水鉄砲を作るには、肥後守では無理で、家にある鋸などを使います。まず、水をためる筒を作ります。子供の腕くらいの太さの真竹を使って、30センチ前後の長さに切り、細くなる方の節を残してその節に錐で穴を開けるだけで、筒の方は出来あがりです。水を押し出す柄の方は、筒より細く、長さは20センチくらい長めに切った先端にボロギレなどを堅く巻きつけて出来上がりです。こうしてタライなどの水を吸い込ませ、力いっぱい押し出せば、10メートルから20メートルくらい、水が勢いよく放射されて水鉄砲の完成です。
また、水鉄砲の筒の節に穴を開けないで、押し出す柄の方の節を鉄棒などで突いて取り去り、最後の節だけ残して、その節に錐で穴を開けて、押した柄の方から水を飛ばす鉄砲もあって、いろいろと変った水鉄砲を作って競ったものです。
こうして、水鉄砲が出来あがると、タライやバケツに水を入れて撃ち合いが始まります。
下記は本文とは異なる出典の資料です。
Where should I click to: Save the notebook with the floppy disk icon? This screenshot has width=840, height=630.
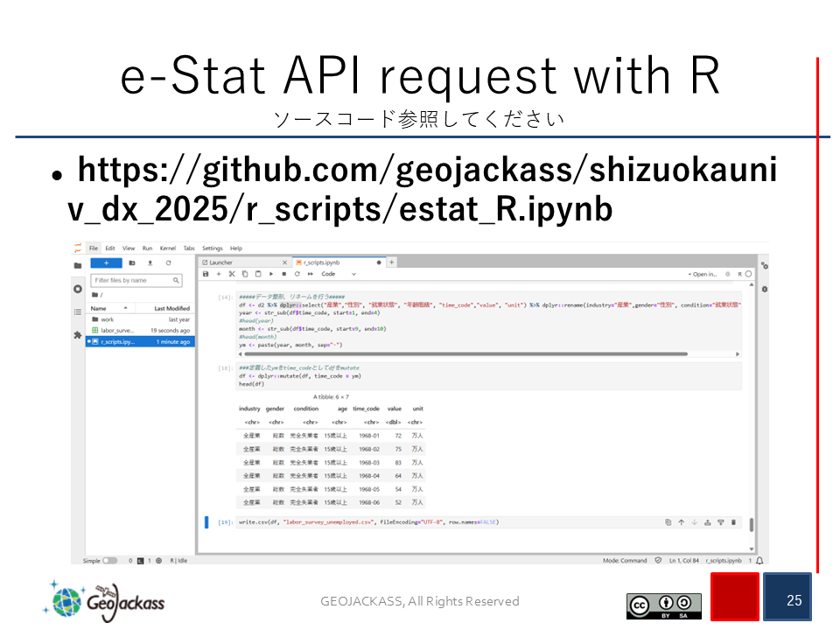pyautogui.click(x=206, y=274)
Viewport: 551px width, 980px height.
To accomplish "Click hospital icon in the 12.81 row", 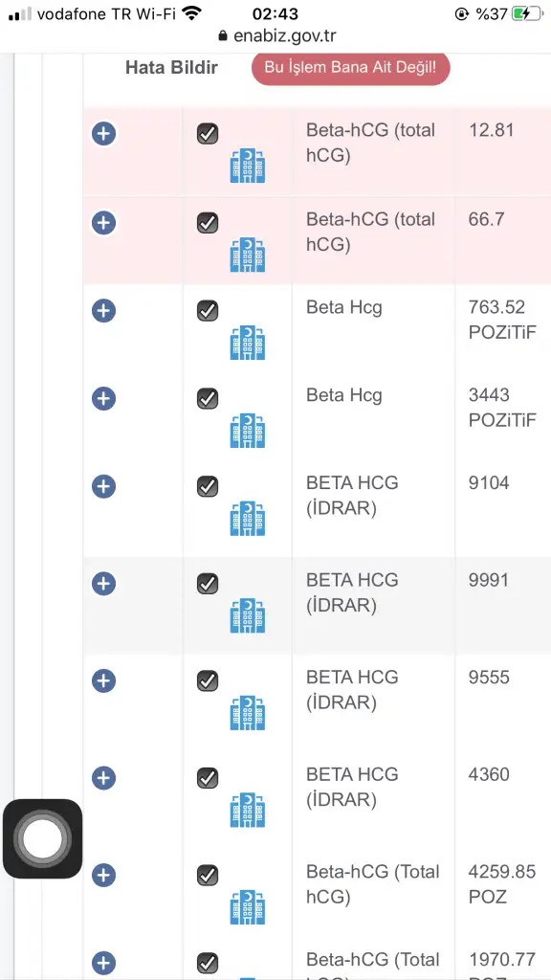I will tap(248, 166).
水鉄砲を武器にした戦争ごっこになるのです。しかし、水鉄砲合戦は、負けても勝っても双方、びしょ濡れになりますから、冬はあまりやらなかったように記憶しています。
紙鉄砲は、肥後守で十分作れます。子供の親指ほどの太さのササ竹で、水鉄砲を小さくしたようなものですが、筒の方は節の無いところで作ります。詰めた紙の弾丸が飛び出すところだからです。また、柄は水鉄砲のように布などは巻かなくていいのです。
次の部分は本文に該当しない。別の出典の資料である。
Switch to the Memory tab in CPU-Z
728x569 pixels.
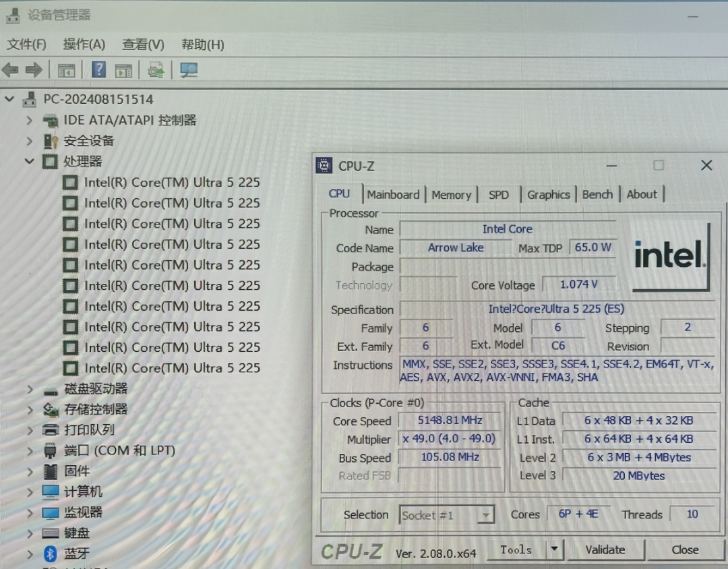[451, 195]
弾丸となる紙は、古新聞などを水で濡らして丸めた弾丸を込めますが、最初の弾丸は筒の先に押し込んで、二発めから弾丸を入れて柄を押すと、パンと音がして空気で圧縮された先端の弾丸が飛び出します。
紙鉄砲遊びで、弾丸を水で濡らせないところでやる場合、口の中でグチャグチャに紙を噛み潰してやります。この口の中で唾液で潰した弾丸は粘着力があってよく飛ぶのですが、欠点は唾液がすぐにかれてしまうことと、何といっても不衛生な点でしょう。
その他、木の実や野菜の大根などを細かく砕いた弾丸の鉄砲などが、地域地域でいろいろと伝わっていました。先に書いた杉鉄砲もその一つです。

パチンコも人気遊びの一つ

パチンコ(我が地方ではゴムカンと言った)遊びも人気がありました。山に行って、子供の指くらいの太さのY字形をした丈夫な木の枝を探してきて、適当な長さに切り、Y字型を火などの熱で丸みをつけて曲げ、小石を包める程度の皮の両端をゴム紐で繋ぎ、そのゴム紐の両端をY字形の両端にしっかり固定して出来あがりです。
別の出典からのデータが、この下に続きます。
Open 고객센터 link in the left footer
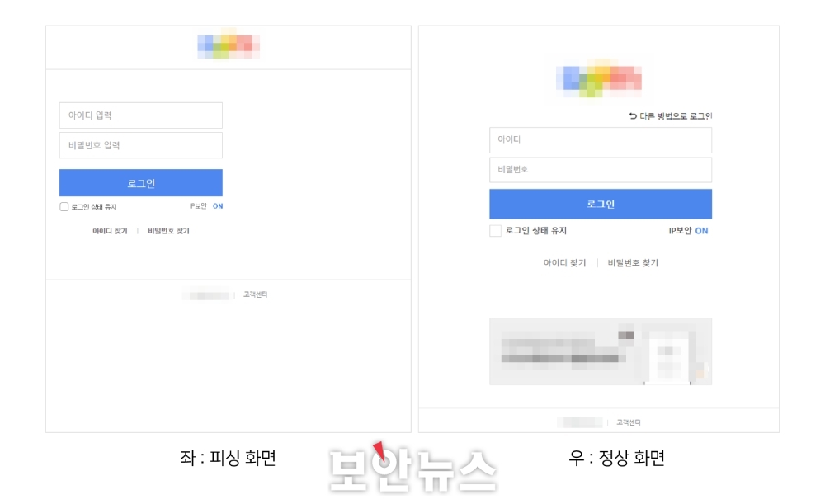The height and width of the screenshot is (504, 825). point(255,294)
遊びは、木や缶などを的に、あて競争をしたり、また、季節の果物や栗などを落すような悪戯をしたり、ときにスズメなどを狙いますが、スズメはパチンコで子供に射落とされるほどのろまではありませんでした。
このパチンコの使い方は、直径一センチくらいの小石を、ゴム中央部の皮で挟んで、ゴムを大きく伸ばし、的をめがけて放すと、小石は大きくはずんで飛び出します。
それだけに、人に向けると大変危険ですが、よくしたもので、そうした事故はまったく聞きませんでした。